Newman Cahn, LLP, Carle Place, N.Y. (Neil R. Cahn of counsel), for appellant.
Giaimo Vreeburg, P.C., Kew Gardens, N.Y. (Elizabeth A. Vreeburg of counsel), for respondent.
Before: ANITA R. FLORIO, J.P., GABRIEL M. KRAUSMAN, GLORIA GOLDSTEIN, SANDRA L. TOWNES, JJ.
DECISION ORDER
ORDERED that the order dated May 21, 2002, is affirmed; and it is further,
ORDERED that the appeal from the order dated May 22, 2002, is dismissed; and it is further,
ORDERED that one bill of costs is awarded to the defendant.

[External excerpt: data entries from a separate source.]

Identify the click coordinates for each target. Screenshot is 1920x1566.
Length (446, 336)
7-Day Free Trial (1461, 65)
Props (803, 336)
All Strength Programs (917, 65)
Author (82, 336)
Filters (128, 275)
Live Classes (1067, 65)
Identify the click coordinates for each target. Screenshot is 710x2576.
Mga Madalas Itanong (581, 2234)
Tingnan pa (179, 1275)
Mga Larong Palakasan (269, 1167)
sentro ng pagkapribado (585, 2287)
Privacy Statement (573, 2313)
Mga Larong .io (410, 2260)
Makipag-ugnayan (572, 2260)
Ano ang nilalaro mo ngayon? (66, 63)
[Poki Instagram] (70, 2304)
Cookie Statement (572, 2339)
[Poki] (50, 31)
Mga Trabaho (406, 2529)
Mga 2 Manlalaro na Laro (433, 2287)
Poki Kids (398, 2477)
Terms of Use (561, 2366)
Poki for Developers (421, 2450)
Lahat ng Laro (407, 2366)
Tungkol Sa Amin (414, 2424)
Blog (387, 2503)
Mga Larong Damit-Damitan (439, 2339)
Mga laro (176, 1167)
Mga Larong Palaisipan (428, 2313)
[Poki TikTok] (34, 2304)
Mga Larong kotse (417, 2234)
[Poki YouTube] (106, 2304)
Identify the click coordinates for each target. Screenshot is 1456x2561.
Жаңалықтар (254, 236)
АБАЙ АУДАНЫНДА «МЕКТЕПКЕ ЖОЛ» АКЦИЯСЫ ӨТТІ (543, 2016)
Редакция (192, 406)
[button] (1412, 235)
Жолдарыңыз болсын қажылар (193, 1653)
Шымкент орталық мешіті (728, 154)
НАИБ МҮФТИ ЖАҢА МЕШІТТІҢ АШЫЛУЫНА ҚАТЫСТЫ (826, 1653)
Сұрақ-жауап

Under the circumstances of this case, the Supreme Court properly modified an income deduction order to include only the amounts to be paid directly to the wife for the support of herself and the parties' children. There is no legal support for the proposition that mortgage payments owed pursuant to an order of support must always be included in an income deduction order (see Matter of Sferrazza v. Bergdorf Goodman, 213 A.D.2d 44).
The appeal from the order dated May 22, 2002, must be dismissed. As a general rule, we do not consider an issue raised on a subsequent appeal that was raised, or could have been raised, in an earlier appeal from an order which appeal was dismissed for lack of prosecution, although we have inherent jurisdiction to do so (see Rubeo v. National Grange Mut. Ins. Co., 93 N.Y.2d 750; Bray v. Cox, 38 N.Y.2d 350). Here, the plaintiff appealed from such a prior order of the Supreme Court dated February 4, 2002. That appeal (Appellate Division Docket No. 2002-2777) was dismissed by this court on November 12, 2002, for failure to perfect in accordance with the rules of this court. The dismissal of that appeal constituted an adjudication on the merits with respect to all issues which could have been reviewed therein, and we find no basis to review the same issues now, on this appeal (see Rubeo v. National Grange Mut. Ins. Co., supra; Bray v. Cox, supra).
FLORIO, J.P., KRAUSMAN, GOLDSTEIN and TOWNES, JJ., concur.